Philosofiction

Steve Bein, writer & philosopher

Find all of the Fated Blades novels at Powell's, Barnes & Noble, Amazon, and Audible, or from your favorite neighborhood bookstore.

The final chapter of the saga of the Fated Blades is the novella Streaming Dawn, an e-book exclusive available for any platform.

 

So I kinda forgot what country I'm in...

This weekend I decided to re-read Neal Stephenson’s REAMDE. The first time I read this book, I decided that if I ever teach a fiction writing class, this will be the textbook on rising stakes. I’ve never read anything quite like it. It starts off nice and slow -- almost boring. You meet some interesting characters. They draw you in. Then things get swiftly worse for them. It becomes a study in what Donald Maass calls “microtension”: line by line, page by page, you’re drawn along. And since you’re so caught up in it, you figure you know what the book is about.

Then, in one line -- my Kindle tells me 27% of the way through -- everything changes. Personal stakes become global. Every character you thought was embroiled in an unholy shitstorm turns out to be in the eye of that storm. As bad as things have been getting -- and they’ve been getting worse from one page to the next -- they all look easy compared to what happens next. By 30% everything is much, much worse, and the tension keeps mounting from there.

But here’s what really got me today. I’m flying to from Rochester Minnesota to Rochester, New York -- small airports, so small planes, much like the planes Stephenson’s characters have been flying around in. Some of these characters have flown to Xiamen, a tiny island off the coast of Taiwan. Stephenson goes in to loving detail describing the urban sprawl, so much so that when I got off my plane, and got onto the highway, I was surprised to see all the signs and billboards and license plates in English. Some part of my brain expected to see them in Chinese.

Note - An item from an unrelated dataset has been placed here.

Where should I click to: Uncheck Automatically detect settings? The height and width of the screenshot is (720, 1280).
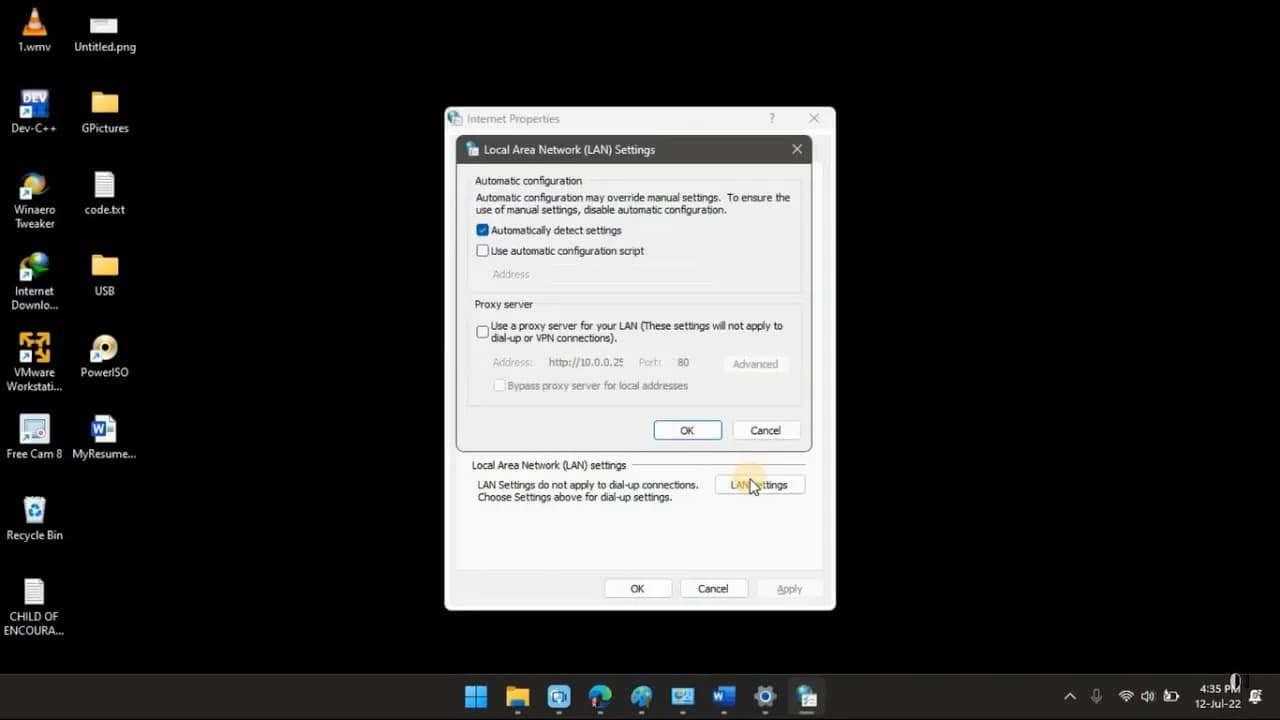point(483,229)
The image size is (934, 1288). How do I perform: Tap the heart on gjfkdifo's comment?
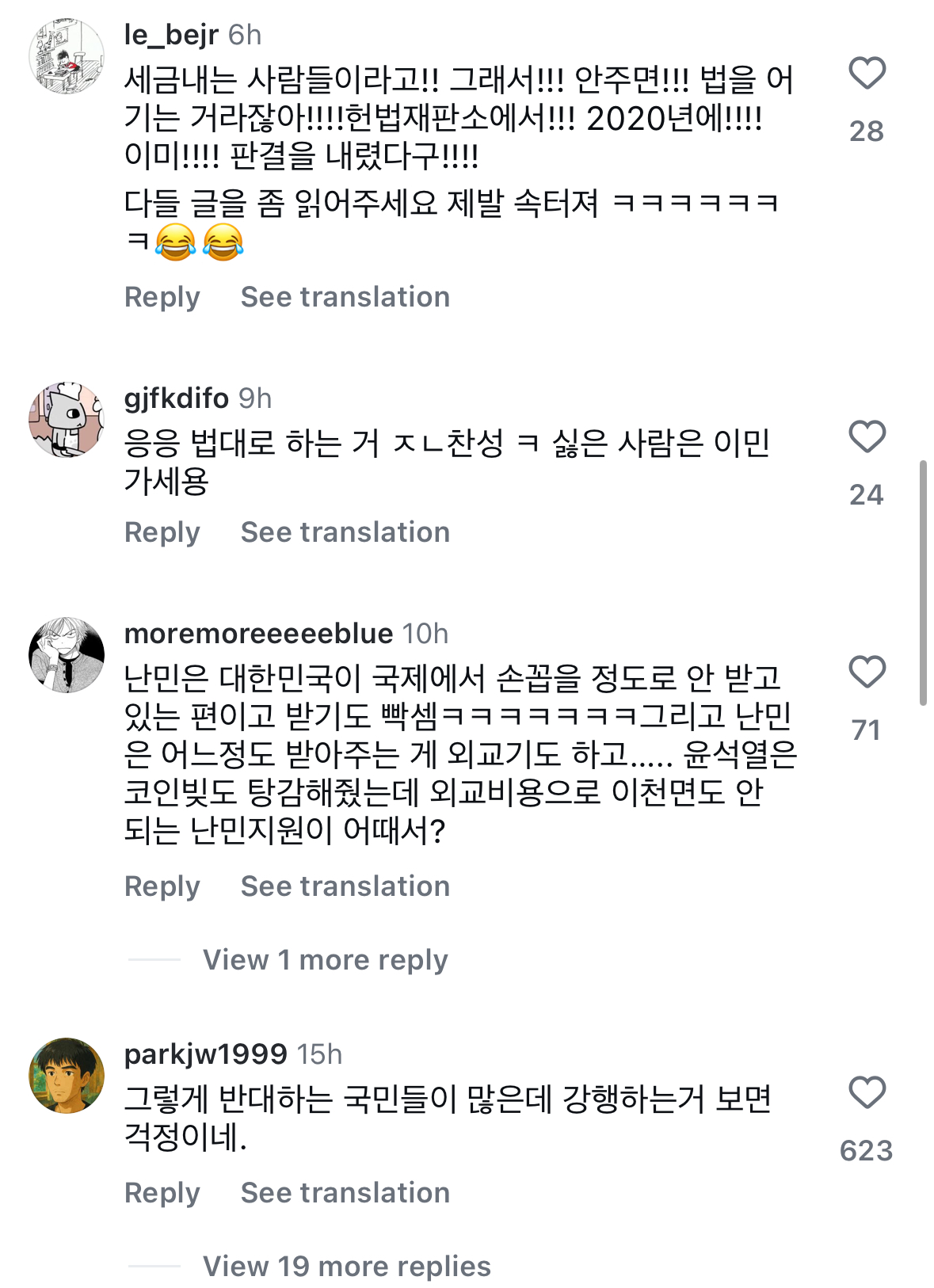(x=867, y=437)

A great book can make me forget where I am for a while, but that doesn’t take me into the book itself; it just makes me forget that I’m in my hammock, that I’m thirsty, that I’ve been cultivating a kink in my neck for a few hours. I’m transported, but I’m transported to
nowhere -- outside of my body, away from everything other than reading. I don’t know that a book has ever transported me so completely that I forgot what continent I’m on.

So yeah, read REAMDE.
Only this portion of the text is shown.